=== Begin Enclosure ===

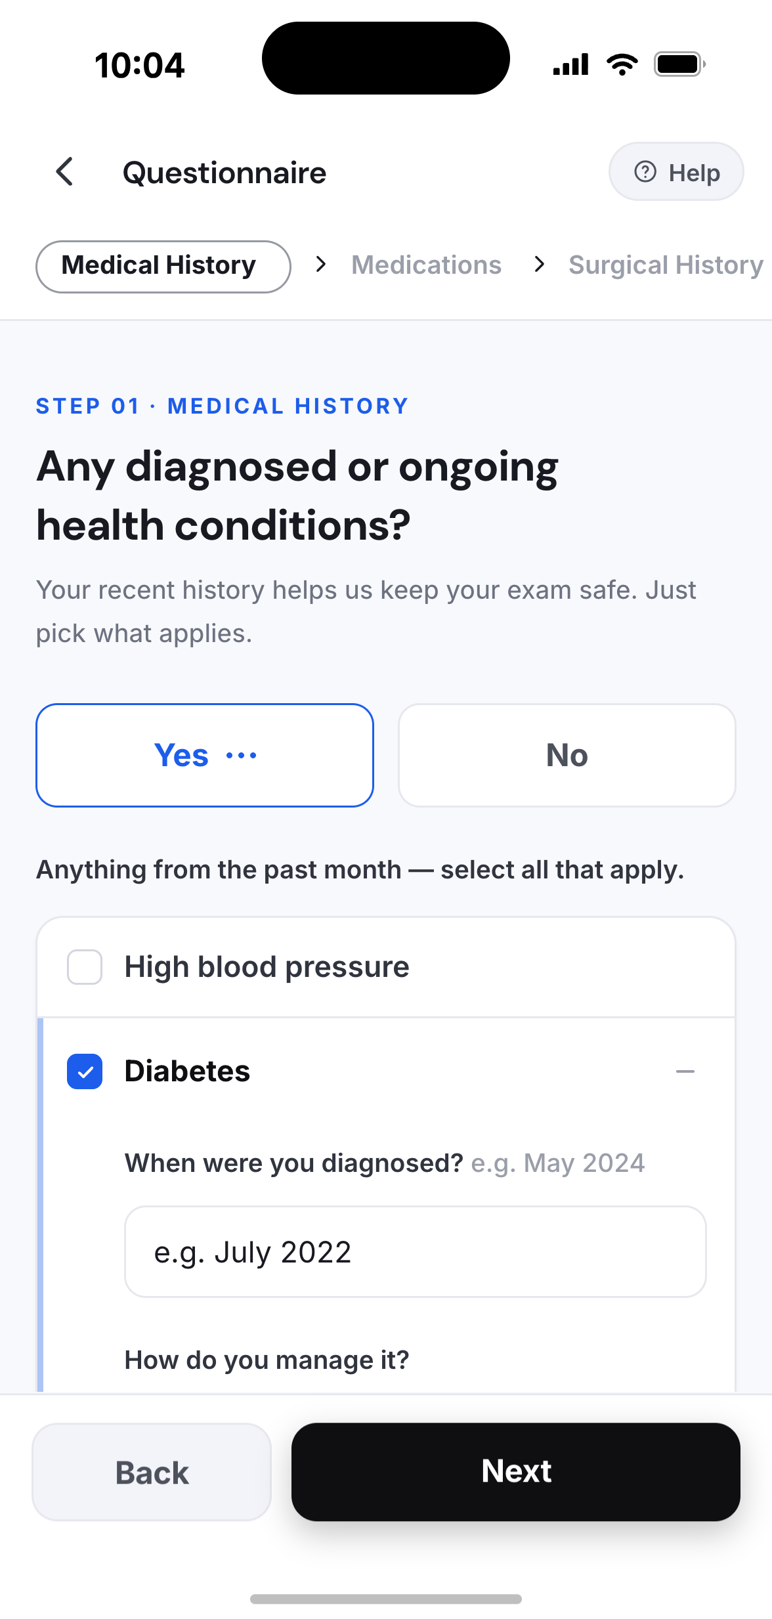Focus the diagnosis date input field

[x=416, y=1252]
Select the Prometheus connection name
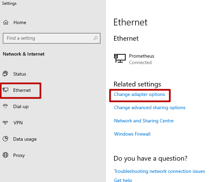 coord(142,56)
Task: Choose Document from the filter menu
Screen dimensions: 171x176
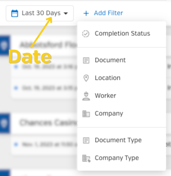Action: 122,60
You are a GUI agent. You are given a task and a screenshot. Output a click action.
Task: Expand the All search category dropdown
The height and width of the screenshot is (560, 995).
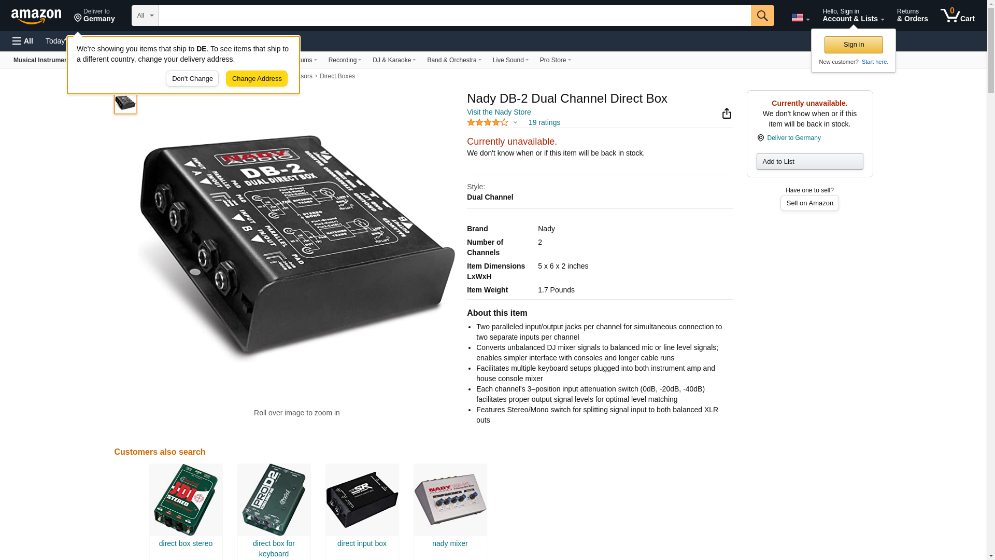[x=145, y=16]
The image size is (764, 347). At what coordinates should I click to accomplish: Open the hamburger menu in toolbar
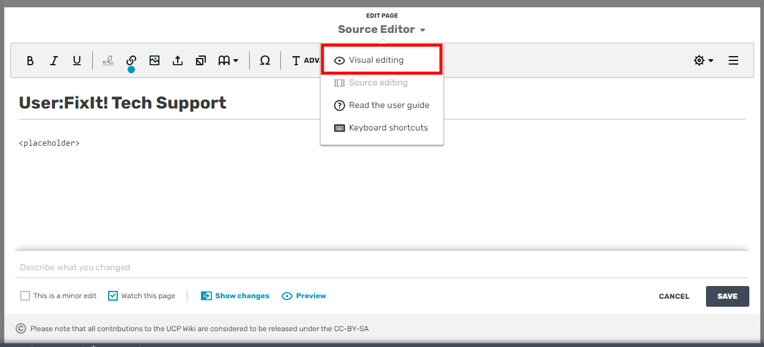pyautogui.click(x=733, y=60)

=== End Enclosure ===

Try it -> Beginning with the line where "The height and" appears, reproduce every remaining line of the listing above, the last one included, but none of the pictures.

Result for this task ->
The height and width of the screenshot is (560, 995).
[x=145, y=16]
The image size is (764, 347). At what coordinates should I click to accomplish: Open the hamburger menu in toolbar
pyautogui.click(x=733, y=60)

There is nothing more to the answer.